A New York City apartment complex is set to house up to 500 children for up to a year, including children under the age of five, according to local media reports.
The news comes after a rash of unvaccinated children across the country were hospitalized with fevers, and a spate of unsupervised outbreaks in states including Pennsylvania and California.
The move comes as the New York Department of Health announced last week that it had closed an outbreak of measles that began in Pennsylvania and resulted in more than 1,000 hospitalizations, two deaths, and hundreds of hospitalizations and cases.
In the weeks following the outbreak, more than 300 New York children were placed in care, including some who were unvaccinate.

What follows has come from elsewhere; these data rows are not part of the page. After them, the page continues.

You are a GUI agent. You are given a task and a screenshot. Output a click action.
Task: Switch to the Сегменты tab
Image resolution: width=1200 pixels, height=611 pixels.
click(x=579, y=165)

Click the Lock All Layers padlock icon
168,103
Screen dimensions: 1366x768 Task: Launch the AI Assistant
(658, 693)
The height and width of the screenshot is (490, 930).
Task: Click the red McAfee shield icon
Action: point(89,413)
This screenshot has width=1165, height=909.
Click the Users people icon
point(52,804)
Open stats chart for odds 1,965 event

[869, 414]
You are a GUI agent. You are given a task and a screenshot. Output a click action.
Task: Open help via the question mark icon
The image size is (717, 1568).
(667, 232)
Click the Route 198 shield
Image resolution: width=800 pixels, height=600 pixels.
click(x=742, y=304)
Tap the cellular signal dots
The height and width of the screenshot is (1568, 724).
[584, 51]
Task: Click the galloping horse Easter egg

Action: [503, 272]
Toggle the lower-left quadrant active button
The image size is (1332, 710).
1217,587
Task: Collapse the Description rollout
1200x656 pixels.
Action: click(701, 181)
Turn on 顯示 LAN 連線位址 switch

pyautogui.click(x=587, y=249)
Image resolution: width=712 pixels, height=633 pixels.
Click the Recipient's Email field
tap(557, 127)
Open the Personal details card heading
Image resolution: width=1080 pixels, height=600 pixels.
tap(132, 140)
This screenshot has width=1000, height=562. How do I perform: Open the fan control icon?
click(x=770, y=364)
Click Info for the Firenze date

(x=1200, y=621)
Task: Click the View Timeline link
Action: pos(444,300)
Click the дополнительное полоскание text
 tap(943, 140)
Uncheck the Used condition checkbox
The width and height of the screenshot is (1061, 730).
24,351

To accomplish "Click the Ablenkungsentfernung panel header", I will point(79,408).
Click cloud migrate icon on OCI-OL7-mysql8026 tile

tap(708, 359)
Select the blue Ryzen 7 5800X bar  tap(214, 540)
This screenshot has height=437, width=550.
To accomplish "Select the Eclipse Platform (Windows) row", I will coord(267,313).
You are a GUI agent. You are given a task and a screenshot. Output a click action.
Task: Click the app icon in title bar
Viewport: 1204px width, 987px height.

The new plan for the children’s residences in the Bronx is expected to start in early April.
The apartments will be owned by the New Yorkers for Children organization, and they will be available for rent to households, according the local station WCBS.
The program will run from June 1 to September 1, and each family will be able to bring in up to four kids, the station reports.
“We want to be an advocate for the child,” said Andrea Caruso, a spokeswoman for the New Yorker Foundation, which will manage the program.
“These are the kind of kids that we want to support, we want them to feel safe, we really want them here.”
While the plan has not been finalized, the plan includes an array of amenities for the residents, including a gym, a tennis court, and fitness center, as well as a separate kitchen.
New York Governor Andrew Cuomo has said that he wants to see an “autonomy for our children” in the state, which is facing a rising tide of unconfirmed cases of measles and other diseases.
The governor is also urging New Yorkers to vaccinate their children, and the city has pledged to vaccate all New Yorkers.